▸ Perintah tugas: Susun setiap baris catatan di bawah ini sebagai daftar JSON berisi string, satu string per baris, tanpa baris kosong. Jangan sertakan gambar dalam jawaban.

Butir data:
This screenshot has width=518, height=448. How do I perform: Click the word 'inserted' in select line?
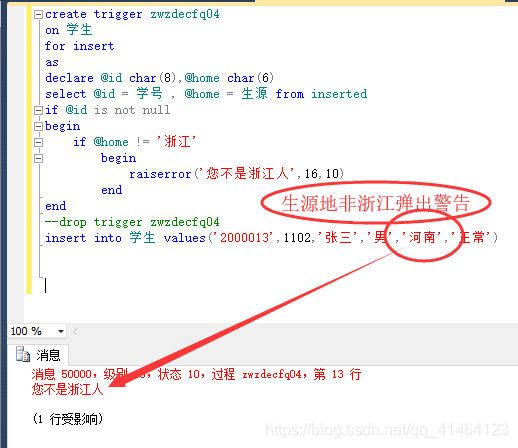[x=339, y=94]
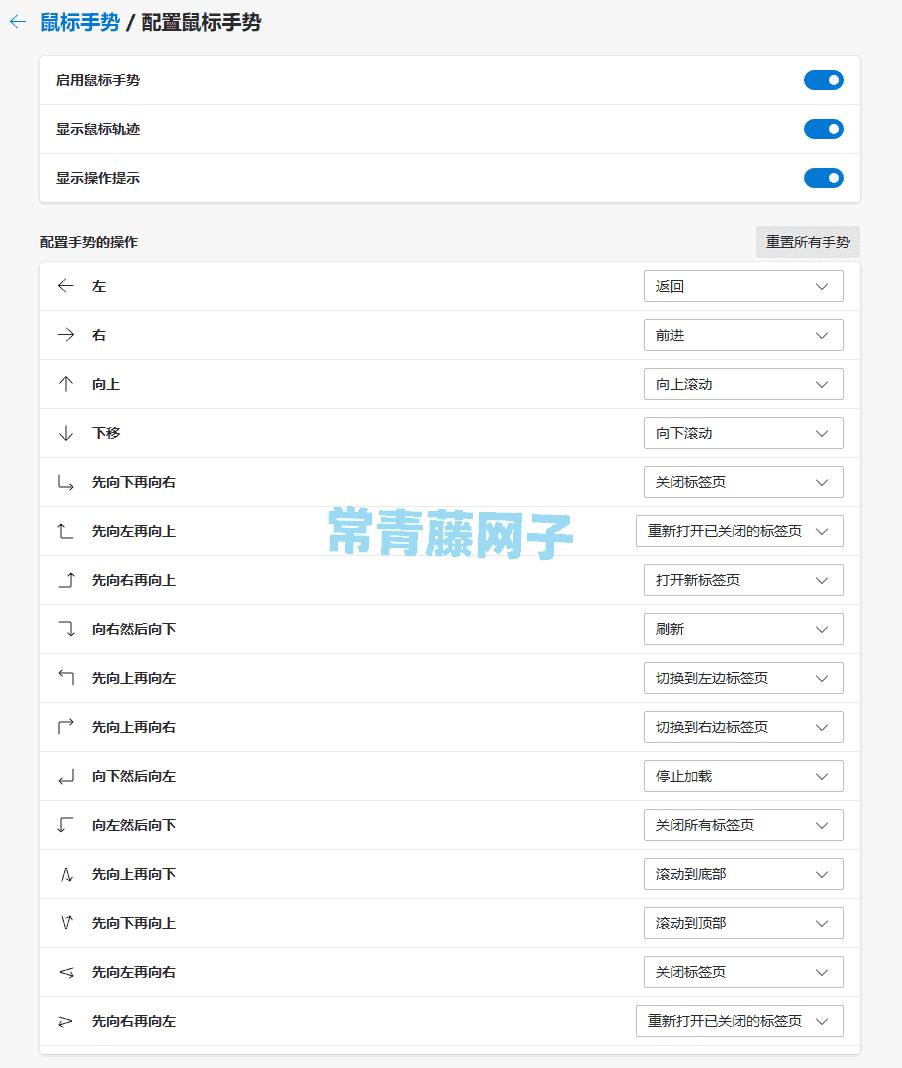Open the 打开新标签页 dropdown
The height and width of the screenshot is (1068, 902).
(743, 580)
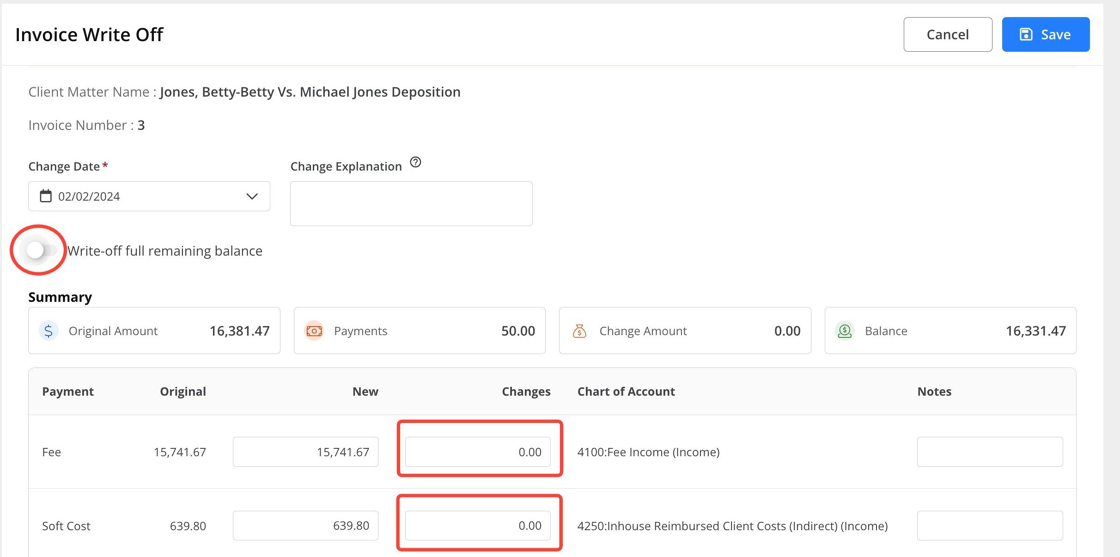Save the invoice write off

pos(1046,34)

▸ Jawaban yang diharapkan:
[
  "This screenshot has width=518, height=448. How do I perform: Click the word 'inserted' in select line?",
  "[x=339, y=94]",
  "Open the 打开新标签页 dropdown",
  "The height and width of the screenshot is (1068, 902).",
  "(743, 580)",
  "Save the invoice write off",
  "pos(1046,34)"
]